14. For the same reason we do not give critical support to centrist candidates on the basis that their platform is somewhat better than that of other candidates. By centrists we mean those groups who vacillate between revolutionary and reformist positions. Such vacillation is mortally dangerous in the leadership of the class, particularly in the conditions of social crisis in which centrist formations are often created. Typically, however, the platform of centrism includes elements taken from the communist programme. It can, therefore, appear to be qualitatively better than that of reformism. This is an illusion since the superiority of the communist programme does not lie in the individual desirability of each of its demands but in the cumulative effect of all of them taken together as a strategy for the conquest of power. A party which stands for election on a platform that includes only parts of the strategy of revolution and mixes them with part of the strategy of reform, that is collaboration with the bourgeoisie, is a party that would lead the working class to disaster, to division at the crucial moments of struggle.

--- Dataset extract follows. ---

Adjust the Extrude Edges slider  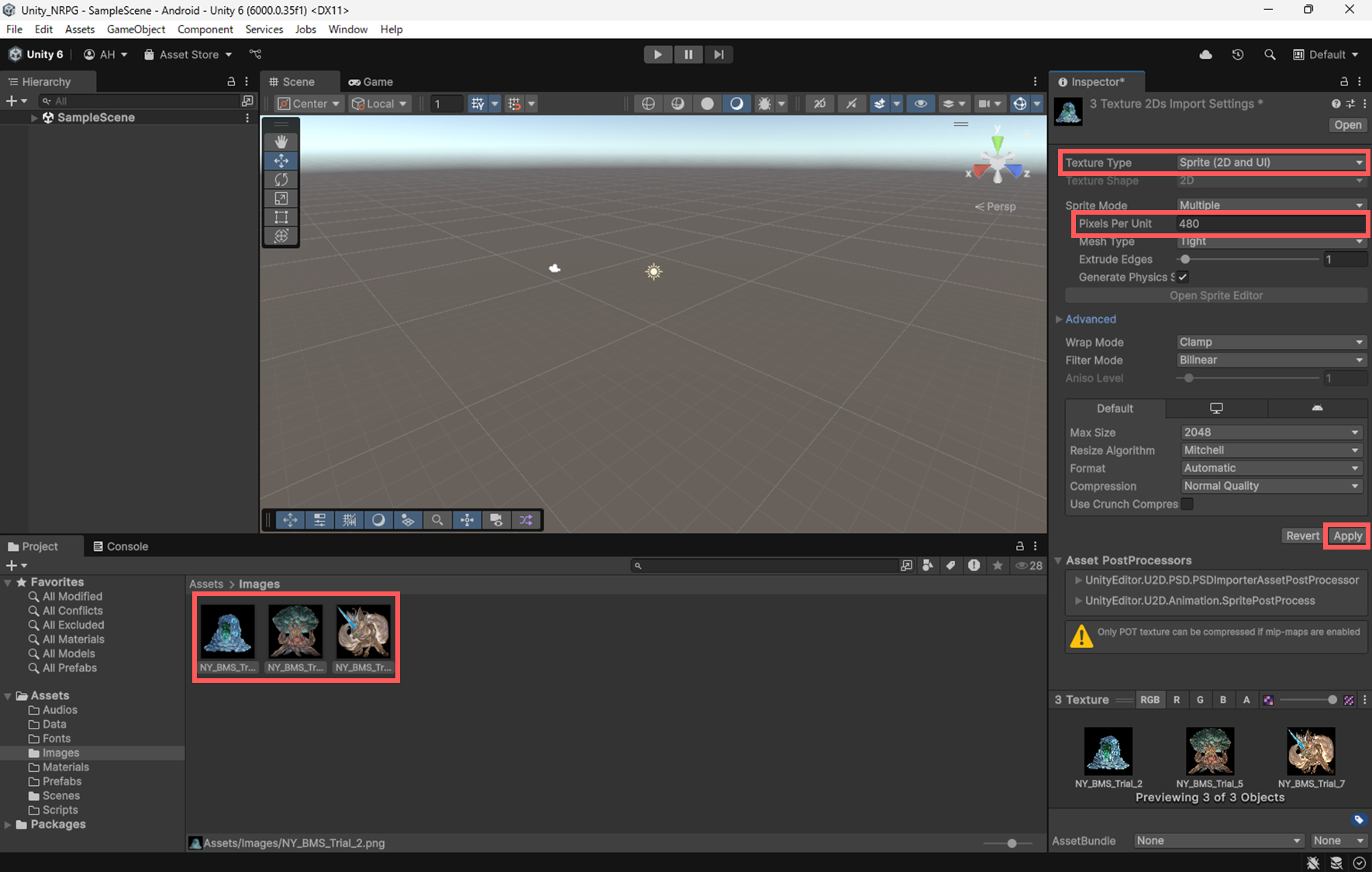pyautogui.click(x=1185, y=260)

However, where centrist candidates represent a genuine break by significant working class forces away from reformism and towards communism then it can be principled to offer electoral support to such ‘candidates of struggle’. This applies both to such candidates standing against openly reactionary opponents and against the ‘official’ candidates of reformist parties. Where centrists do not represent an important force within the working class, even though they may have a degree of electoral support, or where they represent nobody but themselves, we do not give such critical support. Their candidature is a diversion and a dead end for the class and the duty of revolutionaries in such situations is to make the united front with the mass of the working class and not to support the centrists.

15. In terms of their class character Stalinist parties are, like social democratic parties, bourgeois workers’ parties. They are not qualitatively better or worse than social democrats. Any decision to extend critical support to Stalinist candidates has to be taken on the basis of their relationship to the working class. In countries where they are no more than a sect no support should be given. In countries where they are the dominant working class party (e.g. Italy) critical support should be given as explained above. Where the working class is roughly equally divided between social democratic and Stalinist parties, communists must assess which is the more closely related to the most highly organised and class conscious elements of the working class and urge critical support for it. This could, of course, result in different recommendations in different regions. Where a clear preference is not possible, revolutionaries may argue for workers to support the reformist party of their choice.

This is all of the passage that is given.